Дверь открыл мой командир взвода  старший лейтенант Шапошников, худой, высокий, бывший геодезист. Всегда сгорбленный, придавленный заботами, как лучше угодить начальству, трусливый. С ним старшина Юшин колхозник из Тамбовщины – тупой солдафон. Оба были с автоматами. Видимо, по приказу командира, меня, как опасного преступника, Юшин повел в деревню, где был политотдел дивизии. Дорогой Юшин сказал, что меня сдадут в штрафной батальон, а я ругался, что он сожрал мой завтрак и чтоб от этого он сдох. Во мне не было страха: штрафной – это плохо. Но голод притуплял страх. Одна мысль и самая главная: лишь бы что-нибудь съесть.

Сдали меня не в СМЭРШ, а в политотдел дивизии. Инструктор политотдела расписался  в доставке и начал расспрашивать и записывать, потом пошел докладывать.  Вскоре пришел зам. начальника политотдела дивизии, и почему- то с ним разговор пошел откровенный. С меня слетела моя решимость. Наверное, впервые в жизни так доверительно мне пришлось разговаривать с начальством.

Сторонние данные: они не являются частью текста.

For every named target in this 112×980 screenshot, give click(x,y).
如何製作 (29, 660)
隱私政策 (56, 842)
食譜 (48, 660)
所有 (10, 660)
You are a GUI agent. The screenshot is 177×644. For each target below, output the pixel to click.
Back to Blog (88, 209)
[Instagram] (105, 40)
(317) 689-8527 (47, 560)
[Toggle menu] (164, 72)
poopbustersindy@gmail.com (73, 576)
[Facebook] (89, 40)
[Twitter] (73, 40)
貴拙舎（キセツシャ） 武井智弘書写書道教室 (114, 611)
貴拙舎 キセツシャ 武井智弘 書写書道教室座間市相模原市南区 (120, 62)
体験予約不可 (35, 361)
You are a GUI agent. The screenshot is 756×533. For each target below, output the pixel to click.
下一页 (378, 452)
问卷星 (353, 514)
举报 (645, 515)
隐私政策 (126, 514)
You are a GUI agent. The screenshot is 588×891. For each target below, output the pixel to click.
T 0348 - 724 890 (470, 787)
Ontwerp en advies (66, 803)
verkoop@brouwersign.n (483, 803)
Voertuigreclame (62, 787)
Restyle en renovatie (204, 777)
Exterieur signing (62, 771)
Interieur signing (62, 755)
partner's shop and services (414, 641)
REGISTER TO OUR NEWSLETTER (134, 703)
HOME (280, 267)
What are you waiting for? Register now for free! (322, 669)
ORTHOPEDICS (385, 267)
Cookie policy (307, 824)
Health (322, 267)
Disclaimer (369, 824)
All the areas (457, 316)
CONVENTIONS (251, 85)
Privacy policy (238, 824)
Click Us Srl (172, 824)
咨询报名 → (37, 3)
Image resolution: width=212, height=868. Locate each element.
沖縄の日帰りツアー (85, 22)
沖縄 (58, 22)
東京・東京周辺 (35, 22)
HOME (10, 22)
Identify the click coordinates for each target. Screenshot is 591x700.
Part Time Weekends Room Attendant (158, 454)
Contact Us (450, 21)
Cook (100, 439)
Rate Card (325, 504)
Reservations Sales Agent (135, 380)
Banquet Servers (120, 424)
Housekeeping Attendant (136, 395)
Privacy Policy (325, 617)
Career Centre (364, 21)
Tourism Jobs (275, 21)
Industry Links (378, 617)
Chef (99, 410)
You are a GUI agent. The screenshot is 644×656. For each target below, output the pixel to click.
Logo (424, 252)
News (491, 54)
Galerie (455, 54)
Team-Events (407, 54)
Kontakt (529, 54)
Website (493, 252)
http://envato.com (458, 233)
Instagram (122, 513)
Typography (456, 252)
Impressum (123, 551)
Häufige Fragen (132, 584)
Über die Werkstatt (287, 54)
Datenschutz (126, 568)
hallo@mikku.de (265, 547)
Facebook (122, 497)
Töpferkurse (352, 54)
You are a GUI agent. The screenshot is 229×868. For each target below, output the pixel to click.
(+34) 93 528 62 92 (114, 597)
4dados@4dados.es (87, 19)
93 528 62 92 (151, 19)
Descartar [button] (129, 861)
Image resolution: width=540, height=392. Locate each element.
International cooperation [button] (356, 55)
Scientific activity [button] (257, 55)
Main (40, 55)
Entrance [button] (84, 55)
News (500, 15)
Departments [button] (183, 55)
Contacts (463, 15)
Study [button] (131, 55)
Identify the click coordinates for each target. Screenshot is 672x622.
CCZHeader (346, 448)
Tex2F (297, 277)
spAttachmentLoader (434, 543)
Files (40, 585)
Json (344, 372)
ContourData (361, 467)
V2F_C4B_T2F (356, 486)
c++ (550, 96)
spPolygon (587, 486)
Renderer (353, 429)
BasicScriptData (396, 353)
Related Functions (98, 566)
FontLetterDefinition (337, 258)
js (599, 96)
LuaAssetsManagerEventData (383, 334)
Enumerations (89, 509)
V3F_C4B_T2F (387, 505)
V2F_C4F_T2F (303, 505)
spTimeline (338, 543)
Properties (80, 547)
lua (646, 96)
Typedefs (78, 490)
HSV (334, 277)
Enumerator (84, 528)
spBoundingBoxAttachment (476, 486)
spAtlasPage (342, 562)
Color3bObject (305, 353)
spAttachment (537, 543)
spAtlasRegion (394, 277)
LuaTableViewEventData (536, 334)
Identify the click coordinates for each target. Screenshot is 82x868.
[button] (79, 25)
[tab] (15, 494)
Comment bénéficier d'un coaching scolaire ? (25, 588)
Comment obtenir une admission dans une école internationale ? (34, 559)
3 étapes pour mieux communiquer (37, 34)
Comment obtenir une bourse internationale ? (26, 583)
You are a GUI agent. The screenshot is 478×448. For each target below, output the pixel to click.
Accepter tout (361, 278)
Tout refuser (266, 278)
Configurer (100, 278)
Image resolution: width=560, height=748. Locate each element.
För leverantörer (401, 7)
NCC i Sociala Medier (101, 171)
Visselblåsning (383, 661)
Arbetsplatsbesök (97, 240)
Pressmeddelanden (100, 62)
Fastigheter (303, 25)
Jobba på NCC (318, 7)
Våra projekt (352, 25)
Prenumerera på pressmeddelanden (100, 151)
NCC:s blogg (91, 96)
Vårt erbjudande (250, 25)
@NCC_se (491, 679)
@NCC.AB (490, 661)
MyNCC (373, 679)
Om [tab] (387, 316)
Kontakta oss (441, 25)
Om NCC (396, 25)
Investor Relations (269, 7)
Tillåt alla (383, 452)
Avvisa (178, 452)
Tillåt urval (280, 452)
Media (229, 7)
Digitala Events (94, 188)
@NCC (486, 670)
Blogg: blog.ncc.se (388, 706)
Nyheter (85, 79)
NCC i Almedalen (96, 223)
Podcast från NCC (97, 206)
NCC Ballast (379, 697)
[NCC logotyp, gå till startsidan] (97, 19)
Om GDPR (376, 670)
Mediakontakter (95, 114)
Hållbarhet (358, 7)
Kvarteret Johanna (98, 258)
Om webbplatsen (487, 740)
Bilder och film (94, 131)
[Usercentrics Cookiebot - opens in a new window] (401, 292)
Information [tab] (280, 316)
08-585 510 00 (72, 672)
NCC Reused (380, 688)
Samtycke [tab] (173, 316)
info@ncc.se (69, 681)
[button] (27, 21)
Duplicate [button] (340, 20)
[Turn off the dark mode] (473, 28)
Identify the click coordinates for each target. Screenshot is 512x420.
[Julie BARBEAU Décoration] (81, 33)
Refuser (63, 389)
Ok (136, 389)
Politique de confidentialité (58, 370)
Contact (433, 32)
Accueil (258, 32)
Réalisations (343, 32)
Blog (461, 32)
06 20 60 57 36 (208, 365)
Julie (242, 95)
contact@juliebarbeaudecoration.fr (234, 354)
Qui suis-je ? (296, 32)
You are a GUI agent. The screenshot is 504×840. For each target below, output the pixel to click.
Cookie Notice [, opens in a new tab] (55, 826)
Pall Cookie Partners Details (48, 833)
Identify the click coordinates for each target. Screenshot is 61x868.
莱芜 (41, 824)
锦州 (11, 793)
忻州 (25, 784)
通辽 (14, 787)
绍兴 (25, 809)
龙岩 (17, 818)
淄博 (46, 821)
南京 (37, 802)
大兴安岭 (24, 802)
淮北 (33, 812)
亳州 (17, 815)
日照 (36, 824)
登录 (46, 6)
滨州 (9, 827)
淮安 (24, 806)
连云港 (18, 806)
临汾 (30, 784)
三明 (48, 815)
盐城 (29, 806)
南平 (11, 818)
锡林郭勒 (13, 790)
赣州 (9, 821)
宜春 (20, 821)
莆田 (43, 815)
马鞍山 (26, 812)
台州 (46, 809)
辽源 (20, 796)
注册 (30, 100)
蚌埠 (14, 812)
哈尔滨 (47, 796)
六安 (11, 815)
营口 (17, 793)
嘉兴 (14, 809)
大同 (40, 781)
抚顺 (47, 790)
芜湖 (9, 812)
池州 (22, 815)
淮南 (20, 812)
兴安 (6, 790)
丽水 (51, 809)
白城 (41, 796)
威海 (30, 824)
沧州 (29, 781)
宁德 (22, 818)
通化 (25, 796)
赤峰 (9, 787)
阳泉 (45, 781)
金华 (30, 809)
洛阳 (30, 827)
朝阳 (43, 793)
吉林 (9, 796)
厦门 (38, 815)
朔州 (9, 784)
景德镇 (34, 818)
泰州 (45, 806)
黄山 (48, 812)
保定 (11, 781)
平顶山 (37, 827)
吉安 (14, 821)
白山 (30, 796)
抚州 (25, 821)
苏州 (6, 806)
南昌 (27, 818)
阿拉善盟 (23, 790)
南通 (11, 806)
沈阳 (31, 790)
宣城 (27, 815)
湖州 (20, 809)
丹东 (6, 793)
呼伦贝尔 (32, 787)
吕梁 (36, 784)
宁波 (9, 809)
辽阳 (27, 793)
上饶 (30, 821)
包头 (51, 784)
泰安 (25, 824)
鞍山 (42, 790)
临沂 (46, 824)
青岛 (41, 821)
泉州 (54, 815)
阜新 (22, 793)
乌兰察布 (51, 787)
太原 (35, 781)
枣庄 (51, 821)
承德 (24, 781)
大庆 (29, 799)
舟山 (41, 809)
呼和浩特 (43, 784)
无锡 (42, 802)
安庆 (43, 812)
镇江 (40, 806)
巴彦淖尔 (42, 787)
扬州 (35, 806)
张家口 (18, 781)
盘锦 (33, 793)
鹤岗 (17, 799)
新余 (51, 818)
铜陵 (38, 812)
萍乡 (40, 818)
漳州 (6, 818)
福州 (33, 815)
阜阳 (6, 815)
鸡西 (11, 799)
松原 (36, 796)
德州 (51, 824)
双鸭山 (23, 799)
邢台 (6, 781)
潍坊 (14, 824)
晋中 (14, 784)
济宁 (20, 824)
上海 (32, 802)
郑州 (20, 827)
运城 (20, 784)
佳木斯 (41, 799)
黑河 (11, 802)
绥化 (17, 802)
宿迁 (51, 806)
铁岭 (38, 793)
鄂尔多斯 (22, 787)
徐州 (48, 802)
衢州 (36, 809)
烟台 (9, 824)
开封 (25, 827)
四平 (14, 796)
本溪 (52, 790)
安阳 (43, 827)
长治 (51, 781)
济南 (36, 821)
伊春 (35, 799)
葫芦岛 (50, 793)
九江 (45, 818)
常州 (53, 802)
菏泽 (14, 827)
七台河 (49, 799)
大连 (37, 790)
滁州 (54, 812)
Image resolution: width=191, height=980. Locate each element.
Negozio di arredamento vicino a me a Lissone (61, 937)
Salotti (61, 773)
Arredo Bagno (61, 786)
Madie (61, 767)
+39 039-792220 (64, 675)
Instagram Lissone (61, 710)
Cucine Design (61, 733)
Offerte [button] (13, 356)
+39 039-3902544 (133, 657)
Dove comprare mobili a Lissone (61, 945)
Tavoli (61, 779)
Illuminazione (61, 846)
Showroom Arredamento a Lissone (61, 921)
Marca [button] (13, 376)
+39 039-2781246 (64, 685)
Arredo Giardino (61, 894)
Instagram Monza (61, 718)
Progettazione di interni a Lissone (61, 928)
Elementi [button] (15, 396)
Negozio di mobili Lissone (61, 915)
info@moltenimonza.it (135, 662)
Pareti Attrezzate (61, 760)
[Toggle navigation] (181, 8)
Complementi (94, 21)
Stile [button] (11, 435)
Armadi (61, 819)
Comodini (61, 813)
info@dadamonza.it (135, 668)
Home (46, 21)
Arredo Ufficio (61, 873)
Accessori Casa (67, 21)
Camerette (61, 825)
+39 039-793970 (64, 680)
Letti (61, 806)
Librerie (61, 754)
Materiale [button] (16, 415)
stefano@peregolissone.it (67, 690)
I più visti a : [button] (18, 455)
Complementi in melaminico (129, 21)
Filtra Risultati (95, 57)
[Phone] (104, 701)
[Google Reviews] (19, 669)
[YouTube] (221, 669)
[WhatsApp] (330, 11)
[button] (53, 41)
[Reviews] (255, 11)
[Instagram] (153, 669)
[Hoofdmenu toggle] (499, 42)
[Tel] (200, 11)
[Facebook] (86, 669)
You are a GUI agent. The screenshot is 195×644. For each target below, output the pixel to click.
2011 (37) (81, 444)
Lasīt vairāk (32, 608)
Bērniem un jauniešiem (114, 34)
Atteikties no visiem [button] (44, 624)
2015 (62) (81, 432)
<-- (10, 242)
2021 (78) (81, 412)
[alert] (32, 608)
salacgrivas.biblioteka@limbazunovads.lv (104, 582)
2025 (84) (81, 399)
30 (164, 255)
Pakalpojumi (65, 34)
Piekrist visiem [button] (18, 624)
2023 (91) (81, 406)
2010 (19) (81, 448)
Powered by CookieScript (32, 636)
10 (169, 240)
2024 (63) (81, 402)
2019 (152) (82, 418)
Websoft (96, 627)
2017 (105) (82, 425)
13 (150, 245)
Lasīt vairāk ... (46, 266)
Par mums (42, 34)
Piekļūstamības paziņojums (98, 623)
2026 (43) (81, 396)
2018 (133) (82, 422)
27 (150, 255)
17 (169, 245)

После напутствий и наставлений мне было сказано, что я могу посмотреть здесь рядом кинофильм, пообедать  в столовой и вернуться в свою часть.

Вечером я пришел во взвод, там меня не ожидали. Я видел, как прячет лицо Шапошников – бедный не знал как себя вести. А утром я получил назначение в 3 – й дивизион, конечно неудобно было меня оставлять в штабном взводе. В третьем дивизионе было отделение управления, здесь я и стал работать на переднем крае. Засекал огневые точки, блиндажи. С началом весны мы стали готовиться к наступлению. Стреляли очень редко – берегли снаряды, но однажды, когда мы со связистом были в первых окопах, немцы засекли блеск нашей стереотрубы и открыли минометный огонь. Я четко видел недалеко от пристреленного репера  в укрытии немецкий миномет. Запросил огня, командир батареи огонь разрешил. Первый снаряд лег левее репера, я скорректировал и второй снаряд настиг цель. Пехотинцы крикнули: «Молодцы – накрыли». Я и сам видел – снаряд разорвался метрах в двух от миномета. Это был мой первый личный счет в войне.

Вначале в дивизионе ко мне относились, как к уголовнику - это было связано с тем, что после моего проступка меня вдруг отпустили. Повар наливал мне добавок, кажется от страха перед уркой. Вот, что значит молва. Но после того, как я уничтожил миномет, я стал ближе к солдатам.

К весне 1943 года улучшилось снабжение фронта снарядами и  питанием, настроение было хорошее.

Однажды утром мы не обнаружили немцем в Велиже. Собственно боя за Велиж и не было. Было только сообщение информ. Бюро о взятии старинного русского города Велиж. Дивизия преследовала отступающих немцев. Мы двигались без боя. В районе озера Усвяты среди лесов и  болот немцы вышли на заранее оборудованные оборонительные рубежи. Наша передовая проходила вдоль опушки леса, затем нейтральное поле и на высотках в деревне Шитики - противник. Наблюдательный пункт дивизиона (НП) оборудовали у опушки леса на сосне – там сбили из досок большое гнездо. У самой сосны выкопали щели в рост человека. По веревке можно было быстро спуститься из гнезда в щель. На второй день нас засекли: огонь был настолько сильный, что гнездо наше оголилось, пришлось перебираться на другую сосну.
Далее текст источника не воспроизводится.